§ Written instruction
Copy out the material below with each "GUI agent" switched to "interface agent", keeping every other part unchanged.

[Word and item position data]

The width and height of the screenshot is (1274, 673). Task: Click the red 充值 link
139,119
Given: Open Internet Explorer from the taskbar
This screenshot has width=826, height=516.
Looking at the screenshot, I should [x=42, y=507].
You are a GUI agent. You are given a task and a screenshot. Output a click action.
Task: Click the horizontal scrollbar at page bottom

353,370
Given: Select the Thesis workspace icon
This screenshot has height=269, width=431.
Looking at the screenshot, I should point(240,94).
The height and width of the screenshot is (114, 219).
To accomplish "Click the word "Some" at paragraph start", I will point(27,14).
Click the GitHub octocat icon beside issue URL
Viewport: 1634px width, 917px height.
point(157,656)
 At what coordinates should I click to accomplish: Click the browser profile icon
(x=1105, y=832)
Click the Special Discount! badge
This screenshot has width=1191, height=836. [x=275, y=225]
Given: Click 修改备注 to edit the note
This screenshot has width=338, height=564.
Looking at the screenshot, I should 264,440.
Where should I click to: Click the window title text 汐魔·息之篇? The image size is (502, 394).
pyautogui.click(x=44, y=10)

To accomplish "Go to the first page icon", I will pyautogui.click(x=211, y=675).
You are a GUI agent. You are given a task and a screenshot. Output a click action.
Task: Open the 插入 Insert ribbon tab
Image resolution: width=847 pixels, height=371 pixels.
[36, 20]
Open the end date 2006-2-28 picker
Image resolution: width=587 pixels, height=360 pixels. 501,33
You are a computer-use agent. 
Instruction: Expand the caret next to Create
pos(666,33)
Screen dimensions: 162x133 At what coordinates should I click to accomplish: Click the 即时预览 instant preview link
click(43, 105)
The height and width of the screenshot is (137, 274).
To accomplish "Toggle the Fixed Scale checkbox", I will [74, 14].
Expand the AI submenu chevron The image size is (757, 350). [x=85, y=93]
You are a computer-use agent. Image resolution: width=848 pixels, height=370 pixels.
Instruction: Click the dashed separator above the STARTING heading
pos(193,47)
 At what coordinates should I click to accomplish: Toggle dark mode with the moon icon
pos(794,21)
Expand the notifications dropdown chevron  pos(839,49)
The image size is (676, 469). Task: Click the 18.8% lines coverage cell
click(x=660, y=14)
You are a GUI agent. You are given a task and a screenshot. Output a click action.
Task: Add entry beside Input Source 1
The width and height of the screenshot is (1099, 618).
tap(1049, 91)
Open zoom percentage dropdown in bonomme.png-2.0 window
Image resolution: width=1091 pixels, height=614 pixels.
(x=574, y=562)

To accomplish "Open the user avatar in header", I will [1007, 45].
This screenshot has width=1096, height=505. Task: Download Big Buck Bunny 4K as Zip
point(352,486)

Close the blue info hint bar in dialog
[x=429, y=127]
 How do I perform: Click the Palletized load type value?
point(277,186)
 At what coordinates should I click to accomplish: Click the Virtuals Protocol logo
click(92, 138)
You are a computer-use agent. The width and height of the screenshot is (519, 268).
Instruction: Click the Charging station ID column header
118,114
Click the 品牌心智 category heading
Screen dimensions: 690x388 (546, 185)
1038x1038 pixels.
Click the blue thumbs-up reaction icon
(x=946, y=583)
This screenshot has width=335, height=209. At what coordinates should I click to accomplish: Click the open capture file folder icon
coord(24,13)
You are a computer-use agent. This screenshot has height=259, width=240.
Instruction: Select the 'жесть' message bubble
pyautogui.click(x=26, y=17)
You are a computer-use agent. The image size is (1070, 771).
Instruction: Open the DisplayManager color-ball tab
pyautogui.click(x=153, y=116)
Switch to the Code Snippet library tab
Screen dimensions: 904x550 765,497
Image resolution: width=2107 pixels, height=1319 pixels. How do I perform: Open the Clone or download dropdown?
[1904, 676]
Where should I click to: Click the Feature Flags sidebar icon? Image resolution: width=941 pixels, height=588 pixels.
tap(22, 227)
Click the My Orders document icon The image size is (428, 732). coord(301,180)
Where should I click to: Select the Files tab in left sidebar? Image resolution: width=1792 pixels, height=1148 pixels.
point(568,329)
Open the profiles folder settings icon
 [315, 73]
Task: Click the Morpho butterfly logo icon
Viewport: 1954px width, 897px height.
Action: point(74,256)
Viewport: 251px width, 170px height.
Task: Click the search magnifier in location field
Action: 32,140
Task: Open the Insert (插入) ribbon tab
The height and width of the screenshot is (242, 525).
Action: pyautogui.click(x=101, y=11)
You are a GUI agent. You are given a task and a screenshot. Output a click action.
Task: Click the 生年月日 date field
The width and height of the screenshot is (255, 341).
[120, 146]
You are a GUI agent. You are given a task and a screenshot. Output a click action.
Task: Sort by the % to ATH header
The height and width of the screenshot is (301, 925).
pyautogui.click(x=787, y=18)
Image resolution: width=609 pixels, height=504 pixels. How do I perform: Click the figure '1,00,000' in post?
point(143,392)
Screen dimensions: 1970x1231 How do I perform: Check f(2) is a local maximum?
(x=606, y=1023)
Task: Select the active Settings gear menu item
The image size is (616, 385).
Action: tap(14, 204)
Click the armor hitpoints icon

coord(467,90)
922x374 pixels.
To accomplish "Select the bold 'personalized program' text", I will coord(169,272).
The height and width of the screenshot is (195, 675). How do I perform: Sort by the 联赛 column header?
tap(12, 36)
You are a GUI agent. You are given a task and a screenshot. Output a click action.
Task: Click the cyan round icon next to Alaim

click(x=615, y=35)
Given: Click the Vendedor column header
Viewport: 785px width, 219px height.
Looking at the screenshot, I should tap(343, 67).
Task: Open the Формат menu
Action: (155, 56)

§ Result of the task
The width and height of the screenshot is (1274, 673). Task: Click the red 充值 link
139,119
Given: Open Internet Explorer from the taskbar
This screenshot has width=826, height=516.
Looking at the screenshot, I should [x=42, y=507].
You are a interface agent. You are given a task and a screenshot. Output a click action.
Task: Click the horizontal scrollbar at page bottom

353,370
Given: Select the Thesis workspace icon
This screenshot has height=269, width=431.
Looking at the screenshot, I should point(240,94).
The height and width of the screenshot is (114, 219).
To accomplish "Click the word "Some" at paragraph start", I will point(27,14).
Click the GitHub octocat icon beside issue URL
Viewport: 1634px width, 917px height.
point(157,656)
 At what coordinates should I click to accomplish: Click the browser profile icon
(x=1105, y=832)
Click the Special Discount! badge
This screenshot has width=1191, height=836. [x=275, y=225]
Given: Click 修改备注 to edit the note
This screenshot has width=338, height=564.
Looking at the screenshot, I should 264,440.
Where should I click to: Click the window title text 汐魔·息之篇? The image size is (502, 394).
pyautogui.click(x=44, y=10)

To accomplish "Go to the first page icon", I will pyautogui.click(x=211, y=675).
You are a interface agent. You are given a task and a screenshot. Output a click action.
Task: Open the 插入 Insert ribbon tab
Image resolution: width=847 pixels, height=371 pixels.
[36, 20]
Open the end date 2006-2-28 picker
Image resolution: width=587 pixels, height=360 pixels. 501,33
You are a computer-use agent. 
Instruction: Expand the caret next to Create
pos(666,33)
Screen dimensions: 162x133 At what coordinates should I click to accomplish: Click the 即时预览 instant preview link
click(43, 105)
The height and width of the screenshot is (137, 274).
To accomplish "Toggle the Fixed Scale checkbox", I will [74, 14].
Expand the AI submenu chevron The image size is (757, 350). [x=85, y=93]
You are a computer-use agent. Image resolution: width=848 pixels, height=370 pixels.
Instruction: Click the dashed separator above the STARTING heading
pos(193,47)
 At what coordinates should I click to accomplish: Toggle dark mode with the moon icon
pos(794,21)
Expand the notifications dropdown chevron  pos(839,49)
The image size is (676, 469). Task: Click the 18.8% lines coverage cell
click(x=660, y=14)
You are a interface agent. You are given a task and a screenshot. Output a click action.
Task: Add entry beside Input Source 1
The width and height of the screenshot is (1099, 618).
tap(1049, 91)
Open zoom percentage dropdown in bonomme.png-2.0 window
Image resolution: width=1091 pixels, height=614 pixels.
(x=574, y=562)

To accomplish "Open the user avatar in header", I will [1007, 45].
This screenshot has width=1096, height=505. Task: Download Big Buck Bunny 4K as Zip
point(352,486)

Close the blue info hint bar in dialog
[x=429, y=127]
 How do I perform: Click the Palletized load type value?
point(277,186)
 At what coordinates should I click to accomplish: Click the Virtuals Protocol logo
click(92, 138)
You are a computer-use agent. The width and height of the screenshot is (519, 268).
Instruction: Click the Charging station ID column header
118,114
Click the 品牌心智 category heading
Screen dimensions: 690x388 (546, 185)
1038x1038 pixels.
Click the blue thumbs-up reaction icon
(x=946, y=583)
This screenshot has width=335, height=209. At what coordinates should I click to accomplish: Click the open capture file folder icon
coord(24,13)
You are a computer-use agent. This screenshot has height=259, width=240.
Instruction: Select the 'жесть' message bubble
pyautogui.click(x=26, y=17)
You are a computer-use agent. The image size is (1070, 771).
Instruction: Open the DisplayManager color-ball tab
pyautogui.click(x=153, y=116)
Switch to the Code Snippet library tab
Screen dimensions: 904x550 765,497
Image resolution: width=2107 pixels, height=1319 pixels. How do I perform: Open the Clone or download dropdown?
[1904, 676]
Where should I click to: Click the Feature Flags sidebar icon? Image resolution: width=941 pixels, height=588 pixels.
tap(22, 227)
Click the My Orders document icon The image size is (428, 732). coord(301,180)
Where should I click to: Select the Files tab in left sidebar? Image resolution: width=1792 pixels, height=1148 pixels.
point(568,329)
Open the profiles folder settings icon
 [315, 73]
Task: Click the Morpho butterfly logo icon
Viewport: 1954px width, 897px height.
Action: point(74,256)
Viewport: 251px width, 170px height.
Task: Click the search magnifier in location field
Action: 32,140
Task: Open the Insert (插入) ribbon tab
The height and width of the screenshot is (242, 525).
Action: pyautogui.click(x=101, y=11)
You are a interface agent. You are given a task and a screenshot. Output a click action.
Task: Click the 生年月日 date field
The width and height of the screenshot is (255, 341).
[120, 146]
You are a interface agent. You are given a task and a screenshot. Output a click action.
Task: Sort by the % to ATH header
The height and width of the screenshot is (301, 925).
pyautogui.click(x=787, y=18)
Image resolution: width=609 pixels, height=504 pixels. How do I perform: Click the figure '1,00,000' in post?
point(143,392)
Screen dimensions: 1970x1231 How do I perform: Check f(2) is a local maximum?
(x=606, y=1023)
Task: Select the active Settings gear menu item
The image size is (616, 385).
Action: tap(14, 204)
Click the armor hitpoints icon

coord(467,90)
922x374 pixels.
To accomplish "Select the bold 'personalized program' text", I will coord(169,272).
The height and width of the screenshot is (195, 675). How do I perform: Sort by the 联赛 column header?
tap(12, 36)
You are a interface agent. You are given a task and a screenshot. Output a click action.
Task: Click the cyan round icon next to Alaim

click(x=615, y=35)
Given: Click the Vendedor column header
Viewport: 785px width, 219px height.
Looking at the screenshot, I should tap(343, 67).
Task: Open the Формат menu
Action: (155, 56)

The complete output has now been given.